It can be confusing, this Gospel of wild grace. I think that’s why Paul goes to such great lengths to attempt to explain it in the book of Romans.
And despite all we have at our fingertips in the Bible, we still ask ourselves: but if God will still love me the same whether I sin or don’t sin, why does my sin matter?
I stopped asking this question when I had a child, because having a child answers about half as many questions as it brings up, and this is one of those questions it answers. You don’t wonder any longer how God can love us and hate our sin when your anger burns hot and sudden against your toddler deliberately doing something unsafe. You don’t wonder how God can hate our sin and yet love us completely when you see the utter helplessness of your DNA curled up against your chest, then holding his head up, then feeding himself, walking, running . . . you don’t wonder because you know what it is like to love somebody that you had a hand in making.
But even though I feel like I understand, I know that this is only a vague glimpse into how God loves us because my love for Littlefoot is limited by the amount of love I have for my own DNA. I see pieces of myself in him, pieces that aren’t sin but that I don’t like, and I have to learn to love those pieces too. When God sees His image in us, that image is utterly perfect. There is no struggle for Him to accept any part of us that reflects Him, and that is all He sees. Because of Jesus’ labor on the cross, we are born again as entirely His.

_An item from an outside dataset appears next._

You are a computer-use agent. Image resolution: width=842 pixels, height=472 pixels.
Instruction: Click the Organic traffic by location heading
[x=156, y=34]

The life we now live here, in this body that’s decaying, is a process of becoming more and more transformed into the person that God already sees us to be. God is not limited by time and space; He is not ignorant of our sin, but in the eyes of God our sin has already been dealt with even as we are in the midst of sinning. And this is why it is so wildly inappropriate for us to consider “getting away” with sin.
Our obsession needs to be Christ and Him alone. Our behavior falls in line when we seek Him. And this is why I love Philippians Chapter 3, because nearly two years ago I finally understood what it was saying and things have never been the same since. The weight of guilt was eradicated; the obsession with my own goodness was turned upside down. I could finally see this for what it was: pride. For years I claimed to understand that my pity-parties were rooted in pride; I said I knew that low self-esteem was just pride dressed up in rags. Yet I continued to pursue a form of godliness while denying its power. I lived in defeat. I was seeking to be good enough for God, and in so doing was declaring that God had not already made me good enough for Him. What a lie.
I can’t say it’s easy, living by faith, but it is not complicated. Trust and obey. Put Christ first. All the rest sorts itself out.